__YOUR GOAL__: Reproduce the data starting at the line containing "Click the blue gradient line under title" and ending at the end of the data, swapping "numbered list icon" for "bulleted list icon" and leaving everything else unchanged. Omit the pictures from your answer.

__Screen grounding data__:
════════════════════
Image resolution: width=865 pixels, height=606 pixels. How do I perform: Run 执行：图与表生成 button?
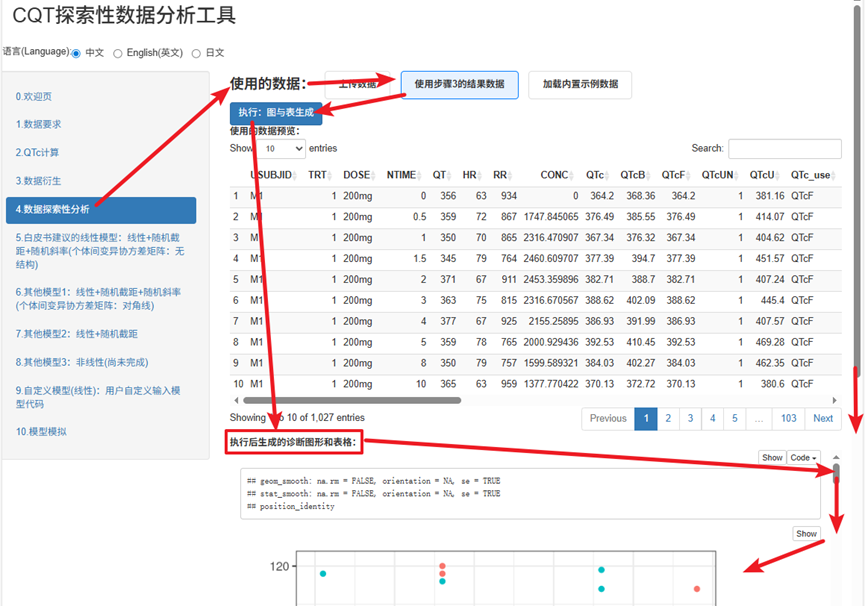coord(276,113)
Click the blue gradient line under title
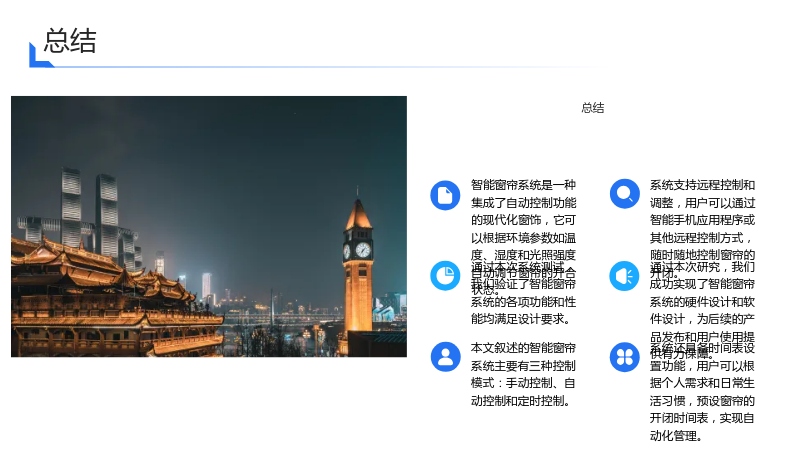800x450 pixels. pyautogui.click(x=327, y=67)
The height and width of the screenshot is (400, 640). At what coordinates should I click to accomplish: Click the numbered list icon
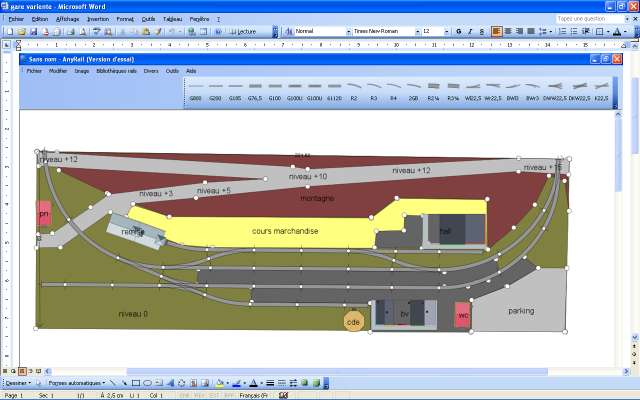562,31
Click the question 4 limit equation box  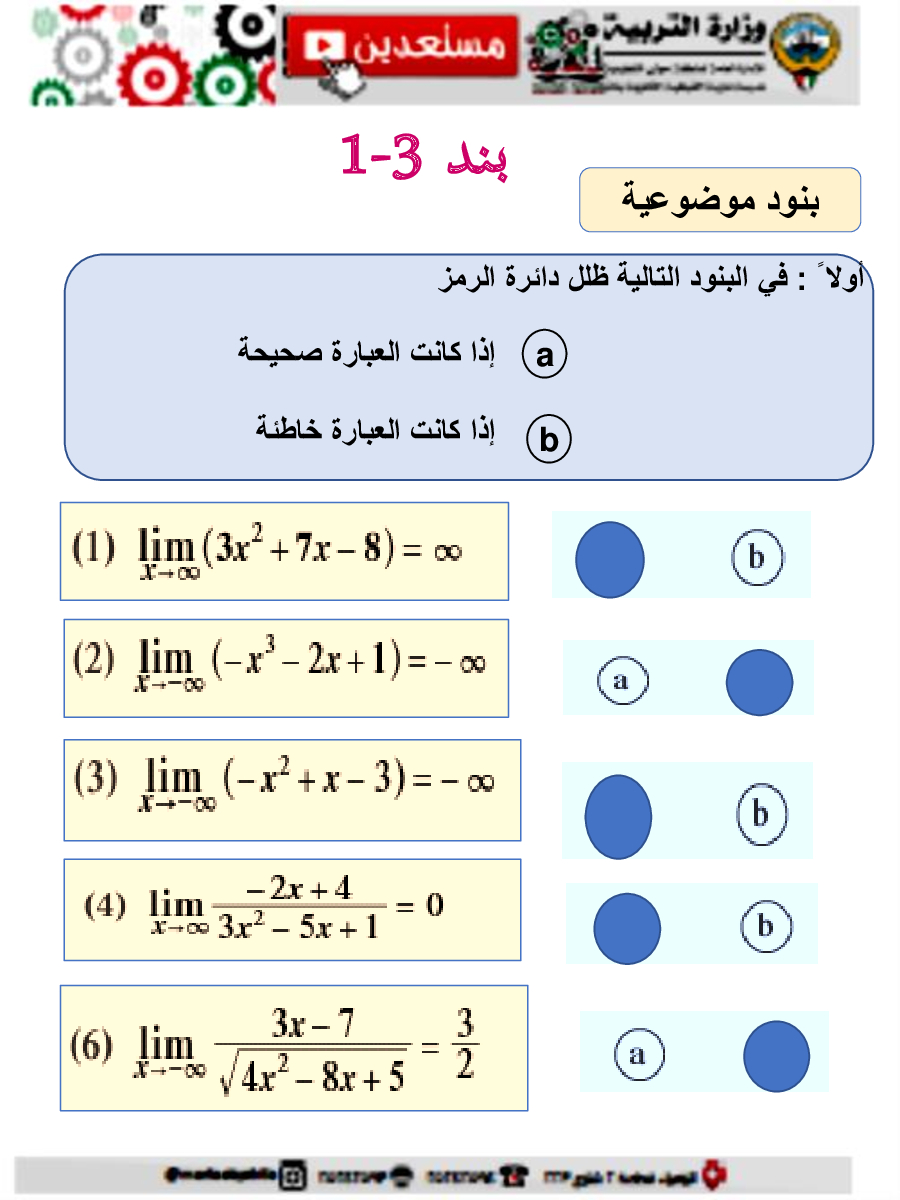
════════════════════
__PROBLEM SOLUTION__:
Click the blue gradient line under title
800x450 pixels. pyautogui.click(x=327, y=67)
The height and width of the screenshot is (400, 640). At what coordinates should I click to accomplish: Click the bulleted list icon
562,31
Click the question 4 limit equation box  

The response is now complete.